I believe part of the issue may come from the fact that smiles are generally 2 characters long, and I am only matching 1 character at a time?
Interestingly, replaceAll("(?![Tt])[Oo]","")
removes every occurrence of the letter O, even in the word "to." Does this mean my replaceAll function does not understand regex lookahead? It doesn't throw any errors...
I ended up using
replaceAll("(?<![=:;])[\\]\\[\\(\\)\\/]","")
.replaceAll("[=:;](?![\\]\\[\\(\\)o0OpPxX\\/])","")
.replaceAll("[^a-zA-Z=:;\\(\\)\\[\\]\\/ ]","")
which is extremely messy but works perfectly. The... quick! (brown) fox jump's over the[] lazy dog. :] =O ;X
becomes THE QUICK BROWN FOX JUMPS OVER THE LAZY DOG :] =O ;X
Edit: Ignore that fix, see the accepted answer below.
It should be pretty easy to due this using a negative lookahead. Basically the match will fail at any position where the regex inside of the (?!...)
group matches.

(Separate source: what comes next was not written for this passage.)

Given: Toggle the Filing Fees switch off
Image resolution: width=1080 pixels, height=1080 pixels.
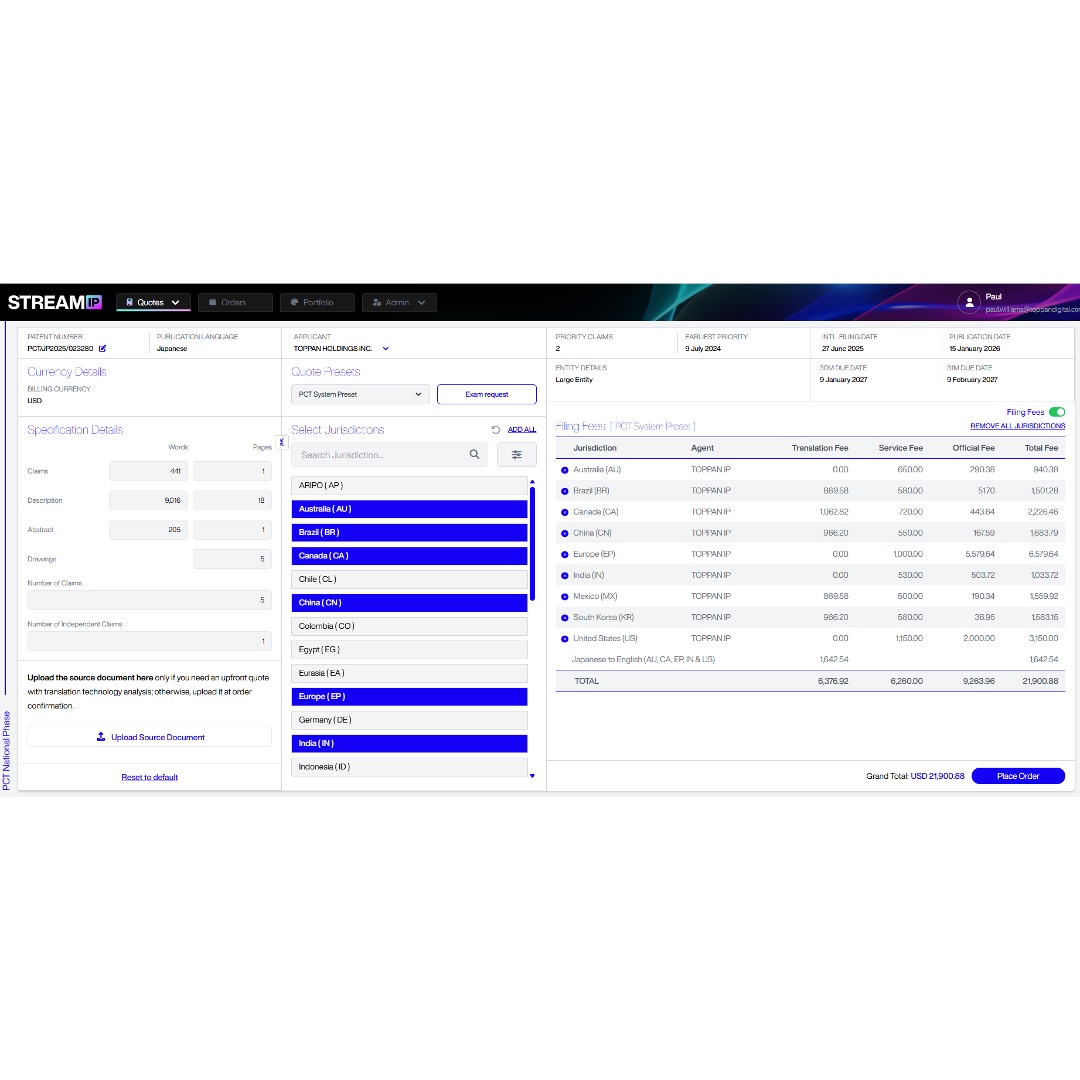Looking at the screenshot, I should tap(1056, 412).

You should follow the negative lookahead with a single wildcard (.
) to consume a character if the lookahead did not match (meaning that the next character is a non-letter character that is not part of a smiley face).
edit: Clearly I hadn't tested my original regex very thoroughly, you also need a negative lookbehind following the .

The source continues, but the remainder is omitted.